Relative Financial Metrics Used in Long-Term Incentive Plans

Relative Metric
Overall Prevalence 73% 15% 23%
Most Prevalent Weighting Given To Relative Metric 100% 50% 100%

Note: Excludes companies with TSR used as a modifier (n=7). Percentages do not add up to 100% due to certain companies using multiple relative metrics.

Some companies use more than one measure of relative performance. PNC Financial Services (EPS & ROCE) is one example and MetLife (TSR & EPS) is another. Approximately half of the companies studied (52%) combine relative metrics with absolute financial metrics in long-term performance plans. The most prevalent metric used to measure absolute financial performance, alongside a relative performance metric, is EPS.

What Level of Performance Should Equate to Maximum, Target or Minimum Payouts?

The chart below shows that the relative performance benchmarks used for maximum, target and/or minimum payouts of relative long-term performance plans vary by company. The most common approach is to set threshold, target and maximum payouts at the 25th, 50th and 75th percentiles compared to peers, as highlighted below:

Relative Long-Term Incentive Plan Performance Percentiles

Threshold Prevalence Target Prevalence Max Prevalence
(relative position) (relative position) (relative position)
10th %ile 6% 40th %ile 5% 75th %ile 33%
20th %ile1 29% 45th %ile 5% 80th %ile 22%
25th %ile 29% 50th %ile 68% 85th %ile 11%
30th %ile 6% 55th %ile 12% 90th %ile 6%
35th %ile 24% 60th %ile 5% 95th %ile 6%
40th %ile 6% 65th %ile 5% 100th %ile 22%

Note: In cases where a rank approach is uses, percentile was interpolated.
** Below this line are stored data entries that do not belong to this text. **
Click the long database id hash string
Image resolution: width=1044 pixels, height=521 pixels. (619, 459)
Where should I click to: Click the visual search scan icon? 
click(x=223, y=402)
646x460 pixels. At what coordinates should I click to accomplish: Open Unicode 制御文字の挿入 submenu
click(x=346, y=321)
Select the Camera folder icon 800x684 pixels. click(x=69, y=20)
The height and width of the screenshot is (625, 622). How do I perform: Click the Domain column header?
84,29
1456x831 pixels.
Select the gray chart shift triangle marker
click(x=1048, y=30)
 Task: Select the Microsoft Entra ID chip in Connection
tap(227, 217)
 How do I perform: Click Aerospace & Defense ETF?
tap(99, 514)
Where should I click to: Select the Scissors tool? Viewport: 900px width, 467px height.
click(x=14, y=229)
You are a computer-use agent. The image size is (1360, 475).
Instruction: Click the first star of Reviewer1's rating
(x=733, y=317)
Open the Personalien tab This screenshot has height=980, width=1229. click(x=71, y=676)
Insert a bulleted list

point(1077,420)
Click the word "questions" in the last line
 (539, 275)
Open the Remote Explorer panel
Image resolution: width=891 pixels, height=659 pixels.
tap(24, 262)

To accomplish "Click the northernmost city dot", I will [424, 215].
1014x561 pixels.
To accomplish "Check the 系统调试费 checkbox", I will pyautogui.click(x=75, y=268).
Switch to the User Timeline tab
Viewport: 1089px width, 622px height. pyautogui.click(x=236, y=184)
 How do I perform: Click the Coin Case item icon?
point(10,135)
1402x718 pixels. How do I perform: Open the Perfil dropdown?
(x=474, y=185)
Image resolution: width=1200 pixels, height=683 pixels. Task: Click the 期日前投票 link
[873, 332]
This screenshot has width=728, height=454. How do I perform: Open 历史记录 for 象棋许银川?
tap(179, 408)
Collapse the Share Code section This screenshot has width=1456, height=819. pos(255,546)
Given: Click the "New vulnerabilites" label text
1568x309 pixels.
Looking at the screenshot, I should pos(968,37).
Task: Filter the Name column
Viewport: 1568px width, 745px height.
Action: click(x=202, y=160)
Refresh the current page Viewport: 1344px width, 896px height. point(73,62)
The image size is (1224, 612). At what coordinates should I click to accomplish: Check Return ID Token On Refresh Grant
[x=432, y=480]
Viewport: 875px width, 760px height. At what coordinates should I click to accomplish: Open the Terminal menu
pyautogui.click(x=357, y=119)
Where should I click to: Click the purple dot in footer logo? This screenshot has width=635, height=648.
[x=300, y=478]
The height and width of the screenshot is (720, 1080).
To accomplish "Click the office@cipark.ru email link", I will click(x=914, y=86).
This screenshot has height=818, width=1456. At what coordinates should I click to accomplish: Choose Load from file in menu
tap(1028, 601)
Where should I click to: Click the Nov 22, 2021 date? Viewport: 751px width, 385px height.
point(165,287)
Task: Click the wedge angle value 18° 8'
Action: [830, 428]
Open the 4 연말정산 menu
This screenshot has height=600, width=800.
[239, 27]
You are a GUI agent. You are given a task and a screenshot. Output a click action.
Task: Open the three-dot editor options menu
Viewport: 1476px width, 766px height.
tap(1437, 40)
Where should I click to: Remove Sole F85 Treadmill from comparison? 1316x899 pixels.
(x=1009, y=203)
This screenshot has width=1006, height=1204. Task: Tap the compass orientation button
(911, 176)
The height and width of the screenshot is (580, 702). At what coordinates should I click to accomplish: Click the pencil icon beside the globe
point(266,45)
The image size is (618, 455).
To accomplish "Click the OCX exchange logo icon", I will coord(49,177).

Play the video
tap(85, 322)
Companies use two approaches to define relative market positioning: either “percentile” or “rank.” As shown below, the percentile approach is most common. Examples of companies that use a ranking system include Motorola Solutions, Pfizer and Target. Examples of companies that use a percentile system include Lockheed Martin, Chubb and Express Scripts.

Relative Long-Term Incentive Plan Payout Measurement

Payout Based On
Percentile Rank
Number of Companies 17 10
Prevalence 63% 37%

Note: Excludes companies (n=6) that do not specifically disclose basis for relative long-term performance plan payout.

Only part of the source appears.